The sustainability movement does indeed have promising academic programs such as Arizona State’s, but the movement’s leaders aren’t interested in stopping there. They are committed to that third circle — “social justice.” In a good many cases, “social justice” translates into re-packaged hatred of Western institutions, from the marketplace to the traditional family, all of which are deemed “oppressive.”
HEASC itself avows the ideological side of sustainability, seeking to “move sustainability to the center stage of higher education” to help “make a healthy, just and sustainable future a goal of all learning and practice.” Anyone who follows the links I’ve been sprinkling through this account will find a rapidly growing forest of Web sites, organizations, highly interconnected movement that includes many of the major higher education associations, such as the American Council on Education and the Association of Governing Boards. While some of these organizations describe their commitments, as NACUBO does, in the language of recycling and conservation, some grab the third ring. ACPA is the most vociferous on “social justice,” which it hopes to promote in college residence halls around the country. But is the ideological side of the sustainability movement limited to the preaching of RA’s and student activity czars?
Not at all. The Association for the Advancement of Sustainability in Higher Education speaks to a much broader set of concerns than dormitories and has hundreds of member colleges and universities as well as business members, NGOs, and government agencies. AASHE “defines sustainability in an inclusive way, encompassing human and ecological health, social justice, secure livelihoods, and a better world for all generations.” (Oddly, its symbol is a single ash leaf, rather than the nearly ubiquitous triad of circles.) AASHE aims to take this “encompassing” view to “all sectors of higher education — from governance and operations to curriculum and outreach” and it serves as “a professional home” for a new breed of campus bureaucrat, “campus sustainability coordinators and directors.”
Earlier I described the sustainability as a “movement,” but it is clearly a movement that is already partly institutionalized. It has its own class of paid workers whose interest in advancing the cause is inseparable from their interest in sustaining their own careers and pursuing the usual challenges of acquiring staff and accreting budgets. It is hard to tell how many of these college offices have already been established. A Google search suggests something in the hundreds. Presumably AASHE’s list of member colleges and universities is a close match.

• Source excerpt:
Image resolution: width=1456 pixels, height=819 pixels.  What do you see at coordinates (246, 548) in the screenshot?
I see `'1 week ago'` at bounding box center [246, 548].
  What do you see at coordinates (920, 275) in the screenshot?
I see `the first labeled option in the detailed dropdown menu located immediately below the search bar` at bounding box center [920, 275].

• Objective 1: In the excerpt on the campus sustainability movement, what symbol does AASHE use?
• Objective 2: Why does the excerpt on the campus sustainability movement say the movement is already partly institutionalized? Explain in one to three sentences.
• Objective 3: Please continue the excerpt on the campus sustainability movement from where it stops.
You won't need the lines above.

• Answer 1: A single ash leaf.

• Answer 2: It has its own class of paid workers. Their interest in advancing the cause is inseparable from their interest in sustaining their own careers, acquiring staff and accreting budgets.

• Answer 3:
The typical college or university sustainability office draws attention to campus conservation efforts and academic courses (such as Natural Resource Economics). Some stop there, but many add to the mix some elements of social activism rooted in the “social justice” agenda. The University of Florida’s Office of Sustainability includes as a goal making the university a “model” of “social equity,” which it defines as hiring goals “to ensure the university reflects society’s racial, ethnic and gender diversity … a livable wage and benefits, including benefit packages for spouses and domestic partners of university employees.” The University of New Hampshire’s sustainability office is less specific but it too promotes “social justice” by “increasing student exposure to humanistic treatment of particular issues of justice.” The jargon of Kathleen Kerr and ACPA find their way into many of these sustainability office Web sites.
Sustainability bureaucrats are not the whole picture of this campus development. Beyond them lies the land of the hard-core campus activists, such as the Sustainable Campuses Project and the Sierra Youth Coalition — a Canadian venture which foreground “the intersections between sustainability and anti-oppression work.” Anti-oppression work takes us back to Kerr and Edwards’ list, notched up yet a few more degrees. Sustainability for the Sierra Youth Coalition, for example, includes working for the liberation of “womyn, genderqueer, transgender, and intersexed people,” struggling against ableism, and overcoming whiteness.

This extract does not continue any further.